### Source text

....

On Nov 25, 2013, at 1:05 PM, Jonathan Rochkind wrote:
> Ah, but what if the data itself has tabs! Doh!
>
> It can be a mess either way. There are standards (or conventions?) for
> escaping internal commas in CSV -- which doesn't mean the software that was
> used to produce the CSV, or the software you are using to read it, actually
> respects them.
You don't have to escape the commas, you just have to double-quote the string.
If you want to have a double quote, you put two in a row:, eg:
"He said, ""hello"""
> But I'm not sure if there are even standards/conventions for escaping tabs in
> a tab-delimited text file?
None official ones that I'm aware of. I've seen some parsers that will
consider a backslash before a delimiter to be an escape, but I don't know if
there's an official spec for tab- / pipe- / whatever-delimited text.
> Really, the lesson to me is that you should always consider use an existing
> well-tested library for both reading and writing these files, whether CSV or
> tab-delimited -- even if you think "Oh, it's so simple, why bother than
> that." There will be edge cases. That you will discover only when they cause
> bugs, possibly after somewhat painful debugging. A well-used third-party
> library is less likely to have such edge case bugs.
Agreed, but in this case, it might be easier to bypass the library. (if you
were using a library, you'd have to shift an empty element to the front of each
row, then output it).
> I am more ruby than python; in ruby there is a library for reading and
> writing CSV in the stdlib.
> http://ruby-doc.org/stdlib-1.9.3/libdoc/csv/rdoc/CSV.html
And I'm more perl, and generally lazy for this simple of an edit:
perl -pi -e 's/^/\t/' file_to_convert
(the '-p' tells it to apply the transformation to each line, '-i.bak' tells it
to save the file with '.bak' appended before processing, "-e 's/^/\t/'" is to
put a tab at the front of the line)
-Joe

....

### Stored data
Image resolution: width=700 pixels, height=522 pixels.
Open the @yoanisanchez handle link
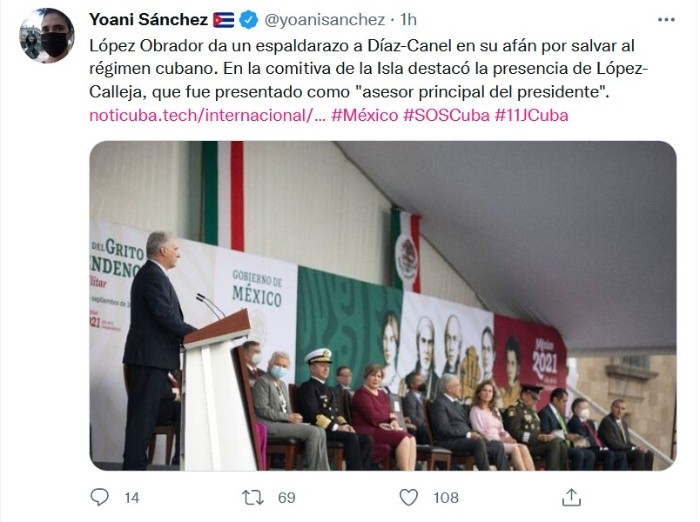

....

### Given instruction A
Can you condense the paragraph beginning "Really, the lesson to me is" in the email about delimited files, keeping its main points?
### Given instruction B
Answer these from the email about delimited files:
(i) How do you include a double quote inside a double-quoted CSV string?
(ii) What escape have some parsers been seen to treat as escaping a delimiter?
(iii) In which language's standard library is there a library for reading and writing CSV?
Work only from the email about delimited files; the listing plays no part.

### Full output A
Always read and write CSV or tab-delimited files with an existing, well-tested library, even if the task seems too simple to bother. Edge cases will come up, often only as bugs found after painful debugging, and a widely used third-party library is less likely to have them.

### Full output B
(i) Put two double quotes in a row.
(ii) A backslash before the delimiter.
(iii) Ruby's.